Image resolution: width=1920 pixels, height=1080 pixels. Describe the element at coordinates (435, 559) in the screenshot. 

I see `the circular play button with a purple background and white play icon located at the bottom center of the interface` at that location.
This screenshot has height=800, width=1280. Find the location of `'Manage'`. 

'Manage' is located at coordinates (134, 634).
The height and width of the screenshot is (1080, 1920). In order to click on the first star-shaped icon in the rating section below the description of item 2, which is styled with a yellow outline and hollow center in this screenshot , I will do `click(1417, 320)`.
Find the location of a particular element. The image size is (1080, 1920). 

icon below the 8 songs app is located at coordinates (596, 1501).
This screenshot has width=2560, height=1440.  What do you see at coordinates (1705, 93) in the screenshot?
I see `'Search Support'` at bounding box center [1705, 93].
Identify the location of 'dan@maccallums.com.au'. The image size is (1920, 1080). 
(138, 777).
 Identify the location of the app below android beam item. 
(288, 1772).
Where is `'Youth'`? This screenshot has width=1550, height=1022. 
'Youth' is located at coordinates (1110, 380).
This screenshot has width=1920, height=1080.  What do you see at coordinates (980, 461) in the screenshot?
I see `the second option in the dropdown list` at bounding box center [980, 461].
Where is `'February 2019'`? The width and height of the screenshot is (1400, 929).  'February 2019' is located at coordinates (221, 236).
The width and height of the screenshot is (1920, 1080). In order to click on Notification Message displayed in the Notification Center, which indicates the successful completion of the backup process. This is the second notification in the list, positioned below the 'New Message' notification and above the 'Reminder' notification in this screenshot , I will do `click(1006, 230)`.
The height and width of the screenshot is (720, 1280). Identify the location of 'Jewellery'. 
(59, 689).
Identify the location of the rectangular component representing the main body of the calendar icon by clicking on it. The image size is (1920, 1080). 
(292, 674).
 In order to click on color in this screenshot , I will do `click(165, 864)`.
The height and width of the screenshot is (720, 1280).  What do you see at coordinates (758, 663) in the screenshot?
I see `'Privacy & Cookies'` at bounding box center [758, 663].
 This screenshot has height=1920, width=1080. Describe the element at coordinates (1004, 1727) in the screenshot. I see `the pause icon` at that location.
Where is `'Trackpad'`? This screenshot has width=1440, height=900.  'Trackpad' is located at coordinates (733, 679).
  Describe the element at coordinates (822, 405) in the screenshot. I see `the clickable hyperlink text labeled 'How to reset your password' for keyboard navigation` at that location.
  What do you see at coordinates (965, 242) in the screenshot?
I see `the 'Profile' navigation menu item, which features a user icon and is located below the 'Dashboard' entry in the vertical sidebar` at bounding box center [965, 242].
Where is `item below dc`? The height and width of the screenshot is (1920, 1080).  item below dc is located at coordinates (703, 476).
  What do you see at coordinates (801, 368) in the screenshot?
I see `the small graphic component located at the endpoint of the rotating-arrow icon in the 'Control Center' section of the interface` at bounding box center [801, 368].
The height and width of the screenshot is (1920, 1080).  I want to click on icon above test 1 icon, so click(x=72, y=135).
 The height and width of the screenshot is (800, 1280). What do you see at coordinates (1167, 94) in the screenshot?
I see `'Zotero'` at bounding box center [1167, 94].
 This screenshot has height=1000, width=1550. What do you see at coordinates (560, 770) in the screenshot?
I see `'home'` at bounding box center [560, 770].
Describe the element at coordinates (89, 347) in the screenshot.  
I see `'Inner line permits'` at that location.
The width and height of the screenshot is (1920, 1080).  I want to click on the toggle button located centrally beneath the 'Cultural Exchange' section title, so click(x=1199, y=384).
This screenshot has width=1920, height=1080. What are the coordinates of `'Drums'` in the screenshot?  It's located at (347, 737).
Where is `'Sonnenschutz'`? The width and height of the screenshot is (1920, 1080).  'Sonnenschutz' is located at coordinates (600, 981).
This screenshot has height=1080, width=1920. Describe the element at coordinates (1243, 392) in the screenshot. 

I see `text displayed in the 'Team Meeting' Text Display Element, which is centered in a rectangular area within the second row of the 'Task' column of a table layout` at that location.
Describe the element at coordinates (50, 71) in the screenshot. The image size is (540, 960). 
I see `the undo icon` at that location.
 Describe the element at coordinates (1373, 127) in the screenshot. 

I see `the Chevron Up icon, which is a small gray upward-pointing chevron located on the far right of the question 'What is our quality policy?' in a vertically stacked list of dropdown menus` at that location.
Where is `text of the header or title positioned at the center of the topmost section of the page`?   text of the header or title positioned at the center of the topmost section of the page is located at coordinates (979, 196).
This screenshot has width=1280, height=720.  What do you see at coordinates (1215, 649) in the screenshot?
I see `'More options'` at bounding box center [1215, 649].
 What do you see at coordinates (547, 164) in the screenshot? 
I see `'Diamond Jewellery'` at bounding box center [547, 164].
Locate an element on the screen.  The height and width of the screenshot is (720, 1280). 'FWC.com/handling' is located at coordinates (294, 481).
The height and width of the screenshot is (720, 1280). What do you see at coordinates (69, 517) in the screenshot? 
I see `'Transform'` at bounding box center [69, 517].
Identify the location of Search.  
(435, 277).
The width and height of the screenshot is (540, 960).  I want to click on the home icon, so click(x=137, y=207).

## Goal of the exercise
Please turn the records above into a numbered list, one line per item, and leave out the blank lines.

## Solution to this exercise
1. Image resolution: width=1920 pixels, height=1080 pixels. Describe the element at coordinates (435, 559) in the screenshot. 
2. I see `the circular play button with a purple background and white play icon located at the bottom center of the interface` at that location.
3. This screenshot has height=800, width=1280. Find the location of `'Manage'`. 
4. 'Manage' is located at coordinates (134, 634).
5. The height and width of the screenshot is (1080, 1920). In order to click on the first star-shaped icon in the rating section below the description of item 2, which is styled with a yellow outline and hollow center in this screenshot , I will do `click(1417, 320)`.
6. Find the location of a particular element. The image size is (1080, 1920). 
7. icon below the 8 songs app is located at coordinates (596, 1501).
8. This screenshot has width=2560, height=1440.  What do you see at coordinates (1705, 93) in the screenshot?
9. I see `'Search Support'` at bounding box center [1705, 93].
10. Identify the location of 'dan@maccallums.com.au'. The image size is (1920, 1080). 
11. (138, 777).
12.  Identify the location of the app below android beam item. 
13. (288, 1772).
14. Where is `'Youth'`? This screenshot has width=1550, height=1022. 
15. 'Youth' is located at coordinates (1110, 380).
16. This screenshot has width=1920, height=1080.  What do you see at coordinates (980, 461) in the screenshot?
17. I see `the second option in the dropdown list` at bounding box center [980, 461].
18. Where is `'February 2019'`? The width and height of the screenshot is (1400, 929).  'February 2019' is located at coordinates (221, 236).
19. The width and height of the screenshot is (1920, 1080). In order to click on Notification Message displayed in the Notification Center, which indicates the successful completion of the backup process. This is the second notification in the list, positioned below the 'New Message' notification and above the 'Reminder' notification in this screenshot , I will do `click(1006, 230)`.
20. The height and width of the screenshot is (720, 1280). Identify the location of 'Jewellery'. 
21. (59, 689).
22. Identify the location of the rectangular component representing the main body of the calendar icon by clicking on it. The image size is (1920, 1080). 
23. (292, 674).
24.  In order to click on color in this screenshot , I will do `click(165, 864)`.
25. The height and width of the screenshot is (720, 1280).  What do you see at coordinates (758, 663) in the screenshot?
26. I see `'Privacy & Cookies'` at bounding box center [758, 663].
27.  This screenshot has height=1920, width=1080. Describe the element at coordinates (1004, 1727) in the screenshot. I see `the pause icon` at that location.
28. Where is `'Trackpad'`? This screenshot has width=1440, height=900.  'Trackpad' is located at coordinates (733, 679).
29.   Describe the element at coordinates (822, 405) in the screenshot. I see `the clickable hyperlink text labeled 'How to reset your password' for keyboard navigation` at that location.
30.   What do you see at coordinates (965, 242) in the screenshot?
31. I see `the 'Profile' navigation menu item, which features a user icon and is located below the 'Dashboard' entry in the vertical sidebar` at bounding box center [965, 242].
32. Where is `item below dc`? The height and width of the screenshot is (1920, 1080).  item below dc is located at coordinates (703, 476).
33.   What do you see at coordinates (801, 368) in the screenshot?
34. I see `the small graphic component located at the endpoint of the rotating-arrow icon in the 'Control Center' section of the interface` at bounding box center [801, 368].
35. The height and width of the screenshot is (1920, 1080).  I want to click on icon above test 1 icon, so click(x=72, y=135).
36.  The height and width of the screenshot is (800, 1280). What do you see at coordinates (1167, 94) in the screenshot?
37. I see `'Zotero'` at bounding box center [1167, 94].
38.  This screenshot has height=1000, width=1550. What do you see at coordinates (560, 770) in the screenshot?
39. I see `'home'` at bounding box center [560, 770].
40. Describe the element at coordinates (89, 347) in the screenshot.  
41. I see `'Inner line permits'` at that location.
42. The width and height of the screenshot is (1920, 1080).  I want to click on the toggle button located centrally beneath the 'Cultural Exchange' section title, so click(x=1199, y=384).
43. This screenshot has width=1920, height=1080. What are the coordinates of `'Drums'` in the screenshot?  It's located at (347, 737).
44. Where is `'Sonnenschutz'`? The width and height of the screenshot is (1920, 1080).  'Sonnenschutz' is located at coordinates (600, 981).
45. This screenshot has height=1080, width=1920. Describe the element at coordinates (1243, 392) in the screenshot. 
46. I see `text displayed in the 'Team Meeting' Text Display Element, which is centered in a rectangular area within the second row of the 'Task' column of a table layout` at that location.
47. Describe the element at coordinates (50, 71) in the screenshot. The image size is (540, 960). 
48. I see `the undo icon` at that location.
49.  Describe the element at coordinates (1373, 127) in the screenshot. 
50. I see `the Chevron Up icon, which is a small gray upward-pointing chevron located on the far right of the question 'What is our quality policy?' in a vertically stacked list of dropdown menus` at that location.
51. Where is `text of the header or title positioned at the center of the topmost section of the page`?   text of the header or title positioned at the center of the topmost section of the page is located at coordinates (979, 196).
52. This screenshot has width=1280, height=720.  What do you see at coordinates (1215, 649) in the screenshot?
53. I see `'More options'` at bounding box center [1215, 649].
54.  What do you see at coordinates (547, 164) in the screenshot? 
55. I see `'Diamond Jewellery'` at bounding box center [547, 164].
56. Locate an element on the screen.  The height and width of the screenshot is (720, 1280). 'FWC.com/handling' is located at coordinates (294, 481).
57. The height and width of the screenshot is (720, 1280). What do you see at coordinates (69, 517) in the screenshot? 
58. I see `'Transform'` at bounding box center [69, 517].
59. Identify the location of Search.  
60. (435, 277).
61. The width and height of the screenshot is (540, 960).  I want to click on the home icon, so click(x=137, y=207).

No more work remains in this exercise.